» Exercise details:
Print every record below exactly as it stands, but leave out the pictures.

» Extracted material:
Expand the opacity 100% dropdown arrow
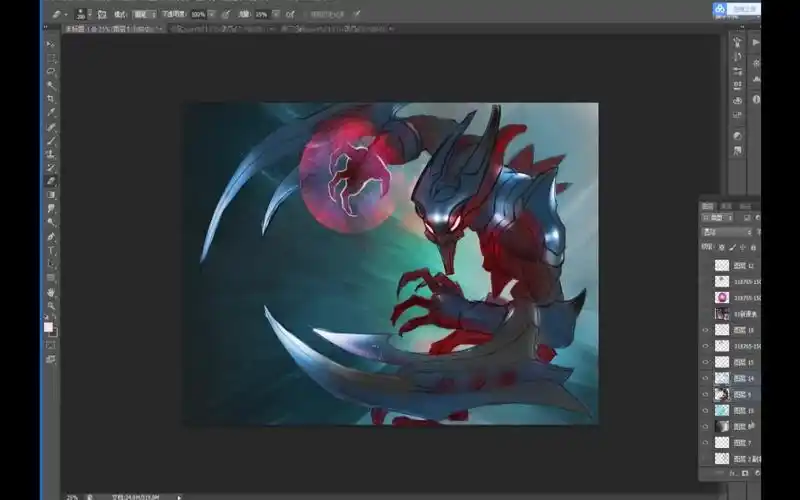The image size is (800, 500). click(x=210, y=15)
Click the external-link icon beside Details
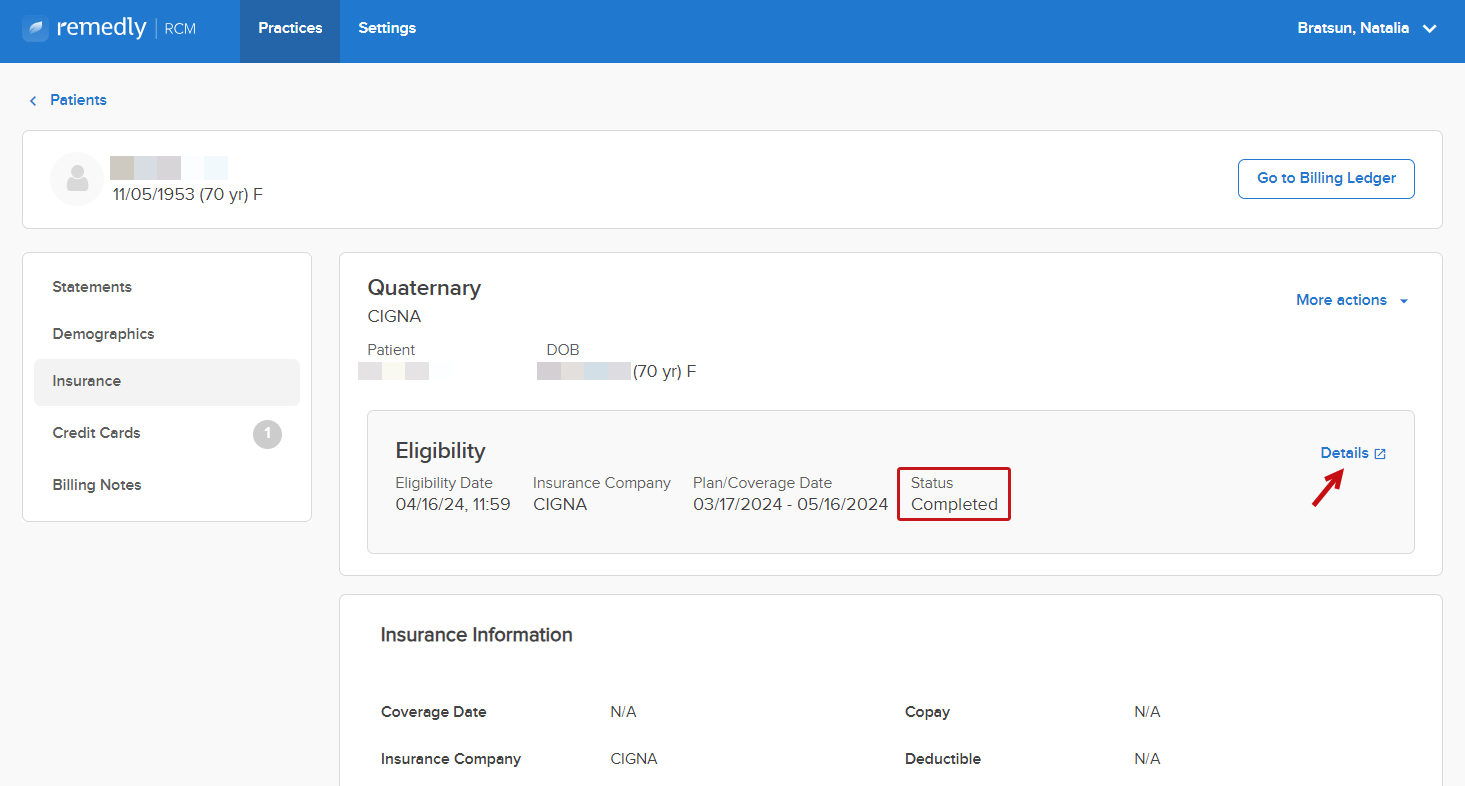The width and height of the screenshot is (1465, 786). click(1380, 454)

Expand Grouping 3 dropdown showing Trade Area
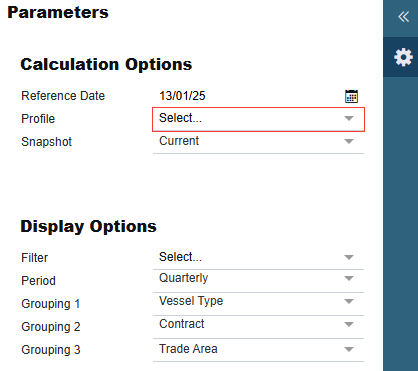[x=258, y=350]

» Result of this task:
Expand the opacity 100% dropdown arrow
The image size is (800, 500). click(x=210, y=15)
Click the external-link icon beside Details
The width and height of the screenshot is (1465, 786). click(1380, 454)

Expand Grouping 3 dropdown showing Trade Area
[x=258, y=350]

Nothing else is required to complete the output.